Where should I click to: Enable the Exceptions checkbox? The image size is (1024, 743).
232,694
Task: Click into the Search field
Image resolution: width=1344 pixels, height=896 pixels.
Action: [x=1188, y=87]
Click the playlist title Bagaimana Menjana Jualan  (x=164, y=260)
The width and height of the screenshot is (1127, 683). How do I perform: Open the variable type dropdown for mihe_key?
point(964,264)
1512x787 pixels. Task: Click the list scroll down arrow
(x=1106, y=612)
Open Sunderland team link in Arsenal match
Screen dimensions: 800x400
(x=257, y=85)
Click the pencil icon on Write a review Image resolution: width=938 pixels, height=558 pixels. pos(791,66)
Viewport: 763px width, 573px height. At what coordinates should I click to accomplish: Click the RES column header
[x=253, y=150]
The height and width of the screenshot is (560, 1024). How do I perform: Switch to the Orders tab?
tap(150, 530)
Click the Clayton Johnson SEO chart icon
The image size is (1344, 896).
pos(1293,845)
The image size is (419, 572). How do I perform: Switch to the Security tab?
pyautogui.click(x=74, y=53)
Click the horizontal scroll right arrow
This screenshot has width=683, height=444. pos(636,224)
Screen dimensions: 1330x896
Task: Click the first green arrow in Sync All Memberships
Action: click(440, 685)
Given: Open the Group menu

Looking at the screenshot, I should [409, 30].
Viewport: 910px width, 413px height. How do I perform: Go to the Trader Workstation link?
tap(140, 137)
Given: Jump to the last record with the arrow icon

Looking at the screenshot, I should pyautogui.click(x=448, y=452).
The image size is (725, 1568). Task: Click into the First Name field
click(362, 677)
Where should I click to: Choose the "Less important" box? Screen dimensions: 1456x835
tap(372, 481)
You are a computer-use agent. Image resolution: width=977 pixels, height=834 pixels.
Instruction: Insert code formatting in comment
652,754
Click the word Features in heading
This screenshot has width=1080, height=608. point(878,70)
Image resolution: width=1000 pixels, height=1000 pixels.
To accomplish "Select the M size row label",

#### Task prompt:
Each line from the one containing "The image size is (419, 572)." through the end of the material should be restated word for word; leave out every line before it.

#### Response to the exercise:
The image size is (419, 572). How do I perform: Switch to the Security tab?
pyautogui.click(x=74, y=53)
Click the horizontal scroll right arrow
This screenshot has width=683, height=444. pos(636,224)
Screen dimensions: 1330x896
Task: Click the first green arrow in Sync All Memberships
Action: click(440, 685)
Given: Open the Group menu

Looking at the screenshot, I should [409, 30].
Viewport: 910px width, 413px height. How do I perform: Go to the Trader Workstation link?
tap(140, 137)
Given: Jump to the last record with the arrow icon

Looking at the screenshot, I should pyautogui.click(x=448, y=452).
The image size is (725, 1568). Task: Click into the First Name field
click(362, 677)
Where should I click to: Choose the "Less important" box? Screen dimensions: 1456x835
tap(372, 481)
You are a computer-use agent. Image resolution: width=977 pixels, height=834 pixels.
Instruction: Insert code formatting in comment
652,754
Click the word Features in heading
This screenshot has width=1080, height=608. point(878,70)
Image resolution: width=1000 pixels, height=1000 pixels.
To accomplish "Select the M size row label",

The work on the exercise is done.